The defence of oligopoly (Ahlstrom case) could potentially be used by K and the
other businesses to argue that their cooperation does not occur as the result of a
planned practise but rather due to the oligopolistic nature of the market. This
defence, however, will ultimately fall short due to the fact that is no proof that
the marketplace is oligopolistic. Thus, the first component will be proved.

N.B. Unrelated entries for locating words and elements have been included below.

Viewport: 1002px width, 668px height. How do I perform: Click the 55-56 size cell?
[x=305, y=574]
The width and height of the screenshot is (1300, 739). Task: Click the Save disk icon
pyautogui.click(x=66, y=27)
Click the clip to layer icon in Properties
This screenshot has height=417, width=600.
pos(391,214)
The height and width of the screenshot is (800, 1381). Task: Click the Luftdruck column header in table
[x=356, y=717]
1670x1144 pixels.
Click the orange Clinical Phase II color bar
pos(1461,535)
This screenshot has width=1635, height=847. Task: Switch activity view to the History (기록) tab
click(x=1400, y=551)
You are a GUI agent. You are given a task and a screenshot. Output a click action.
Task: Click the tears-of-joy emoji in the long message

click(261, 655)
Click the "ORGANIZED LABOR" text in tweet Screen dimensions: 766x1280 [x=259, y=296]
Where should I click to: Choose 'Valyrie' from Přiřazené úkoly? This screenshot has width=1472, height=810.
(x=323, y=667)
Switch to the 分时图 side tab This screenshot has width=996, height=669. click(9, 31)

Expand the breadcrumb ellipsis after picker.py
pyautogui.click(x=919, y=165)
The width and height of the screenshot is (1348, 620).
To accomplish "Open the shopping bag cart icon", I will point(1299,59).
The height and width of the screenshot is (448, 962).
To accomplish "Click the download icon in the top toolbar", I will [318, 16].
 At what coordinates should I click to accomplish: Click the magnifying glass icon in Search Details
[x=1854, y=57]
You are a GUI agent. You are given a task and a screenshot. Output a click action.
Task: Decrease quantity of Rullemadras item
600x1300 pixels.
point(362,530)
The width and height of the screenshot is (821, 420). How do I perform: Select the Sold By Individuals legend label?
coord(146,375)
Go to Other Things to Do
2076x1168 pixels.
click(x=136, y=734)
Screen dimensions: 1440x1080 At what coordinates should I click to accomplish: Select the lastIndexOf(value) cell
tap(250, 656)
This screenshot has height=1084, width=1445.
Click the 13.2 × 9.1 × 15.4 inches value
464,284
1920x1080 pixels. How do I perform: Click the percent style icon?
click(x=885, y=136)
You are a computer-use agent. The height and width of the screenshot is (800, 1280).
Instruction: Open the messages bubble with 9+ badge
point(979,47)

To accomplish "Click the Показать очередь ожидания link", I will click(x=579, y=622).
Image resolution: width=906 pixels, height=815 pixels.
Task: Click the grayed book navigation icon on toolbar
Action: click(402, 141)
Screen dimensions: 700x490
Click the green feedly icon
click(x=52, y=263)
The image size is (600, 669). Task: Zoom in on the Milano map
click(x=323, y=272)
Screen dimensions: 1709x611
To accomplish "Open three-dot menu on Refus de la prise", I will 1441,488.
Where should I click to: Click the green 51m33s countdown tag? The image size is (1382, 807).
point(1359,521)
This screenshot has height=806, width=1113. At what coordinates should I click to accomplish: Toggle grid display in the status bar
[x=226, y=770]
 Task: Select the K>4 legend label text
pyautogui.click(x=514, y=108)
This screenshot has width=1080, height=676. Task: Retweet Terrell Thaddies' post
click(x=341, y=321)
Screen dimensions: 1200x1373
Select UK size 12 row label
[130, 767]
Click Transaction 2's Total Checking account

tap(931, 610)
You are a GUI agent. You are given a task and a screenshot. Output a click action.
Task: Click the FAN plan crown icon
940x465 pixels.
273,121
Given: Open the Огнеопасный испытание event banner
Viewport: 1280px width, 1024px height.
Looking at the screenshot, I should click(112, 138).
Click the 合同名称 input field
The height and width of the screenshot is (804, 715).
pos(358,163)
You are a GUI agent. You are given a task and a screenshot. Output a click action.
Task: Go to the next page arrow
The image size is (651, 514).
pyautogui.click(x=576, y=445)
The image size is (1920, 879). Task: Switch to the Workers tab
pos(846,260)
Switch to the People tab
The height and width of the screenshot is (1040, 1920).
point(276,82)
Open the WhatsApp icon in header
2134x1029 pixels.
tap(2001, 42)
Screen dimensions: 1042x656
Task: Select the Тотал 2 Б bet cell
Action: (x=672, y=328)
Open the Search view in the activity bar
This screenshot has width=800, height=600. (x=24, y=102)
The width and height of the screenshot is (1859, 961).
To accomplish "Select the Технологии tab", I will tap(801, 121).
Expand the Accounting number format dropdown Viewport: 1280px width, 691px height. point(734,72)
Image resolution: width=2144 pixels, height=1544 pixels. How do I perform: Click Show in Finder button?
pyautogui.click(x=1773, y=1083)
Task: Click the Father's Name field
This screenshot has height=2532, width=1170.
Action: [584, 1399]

Another concern is demonstrating the EU Commission's authority to file a complaint


over the undertaking in compliance with EU competition legislation. This
jurisdiction will only be applicable when the coordinated conduct has a chance to
affect competitiveness in a number of EU member state. If otherwise, it is a
national issue and the Commission lacks jurisdiction. Since there are three nations
involved in our instance, the Baltic States, the competitiveness is going to be
influenced in all three, and the EUI panel has the authority to pursue legal
proceedings.

The last step is to demonstrate that the coordinated practice's goal or outcome is
to decrease, alter, or limit competition in the internal market. In our situation,
there exists a problem with pricing, which is obviously anti-competitive with
regard to of its goal, or object, and even if it were not, the market would
ultimately have been affected because they all involve selling at high prices,
which the customers have to settle to ensure that they are doing so. We'll also
take into consideration that factor.

Conclusion
A violation of Article 101 of the TFEU is going to be established in accordance
with all of the ongoing information.

Once violation turned out to be determined, the EU applies the two-step test
(Metropole TV case), wherein the initial step is to prove that there was a
violation, an aspect that we have discussed already, whereas the next step is to
figure out whether or not an exception is possible. For a deal to qualify for an
exception as per Article 101(1) TFEU, there are four requirements that must be
completed; if they are not established, the contract shall be considered invalid
and the undertakings may be subject to penalties according to Article 101(2). In
our situation, consistent price fixing fails to promote growth in the economy and
even does not assist consumers, but instead hinders the competitiveness. As a
result, none of them are going to be considered eligible for an exemption, and K as
well as the other individuals involved in the concerted practise will all be
subject to the fines.

The most beneficial advise to K would be to attempt to use the Commission's


leniency policy for his own benefit, in that instance he ought to notify the
Commission of the concerted practise and request to them to grant him leniency
considering that there is a chance that a penalty might be given to him.